### WHAT YOU NEED TO DO
- A) In the book review, which side were all of the book's researchers and witnesses on?
- B) Reproduce the part of the book review starting with "Having said that, if" and going on through "were very informative.".

### DOCUMENT EXCERPT
Having said that, if there is a possibility of life out there, and there is such a thing as space travel, then I believe that it is possible the alien life could have visited us either now or at some point in our past or maybe in our future. This is why I like to read books on UFO's and the possibility of alien life. Some of the books I found were not worth the paper that they were printed on, while others were very informative.
I liked this idea of this book because it gave the opinion of a few different people. And that sounded like an interesting way to present a book on such a controversial subject. All of the researchers and witnesses in this book were on the side of "yes it's real and they are here."
I think I would have like the book much better if it had a different mix. Maybe some of the contributors could have been scientists that discuss the possibilities of life in the universe and what that life may be like. The book could have also had a few engineers that discussed the concept of space flight and the difficulties involved, they could also review where we are at in our technology and where the aliens' technology would need to be to make solar system hopping possible.
We could have dialog between the believers and the non-believers and see where that takes us. I would also like to have an Air Force representative give their input on the fact that many UFOs are just military vehicles (both know and still secret.) It is not breaking with National Security to say, "Yes from time to time people see our aircraft and mistake them for `other things' but Air Force is not going to give a press release saying `that UFO that everyone saw last night was a test of our new secret plane. Please don't tell anyone about it!'" Just a simple statement like that treating us with respect would be a breath of fresh air. They would not event need to talk about UFOs, they could just talk about how the US has developed new aircraft and tried to keep it secret, a tough thing to do in an open and free society. That's a book that I would like to read... Hint, hint to the author!
Getting back to the real book, and not what it could have been, the book was an interesting read. The ideas and topics were at times wild and strange but I have not done any investigating myself and do not know how much is true and how much is not true. I just have to keep reading more on the subject and hope to put all of the pieces together into some plausible and hopefully factual conclusion. My suggestion is to keep reading!

### RECORDED INFORMATION
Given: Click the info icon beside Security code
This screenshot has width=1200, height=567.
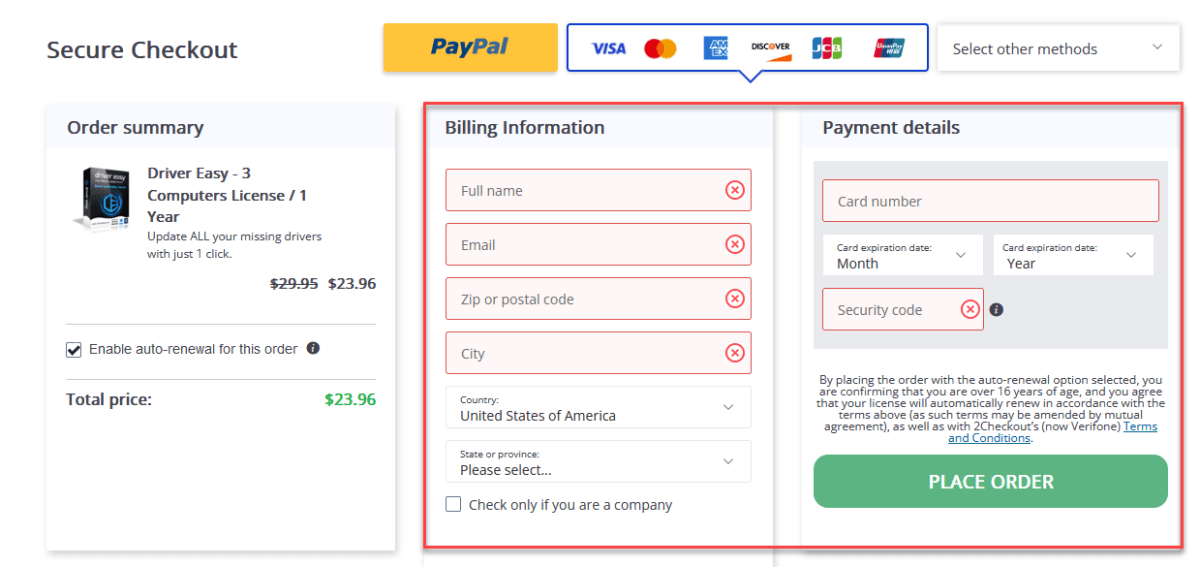Looking at the screenshot, I should point(996,309).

### EXERCISE SOLUTIONS
- A) All of them were on the side of "yes it's real and they are here."

- B)
Having said that, if there is a possibility of life out there, and there is such a thing as space travel, then I believe that it is possible the alien life could have visited us either now or at some point in our past or maybe in our future. This is why I like to read books on UFO's and the possibility of alien life. Some of the books I found were not worth the paper that they were printed on, while others were very informative.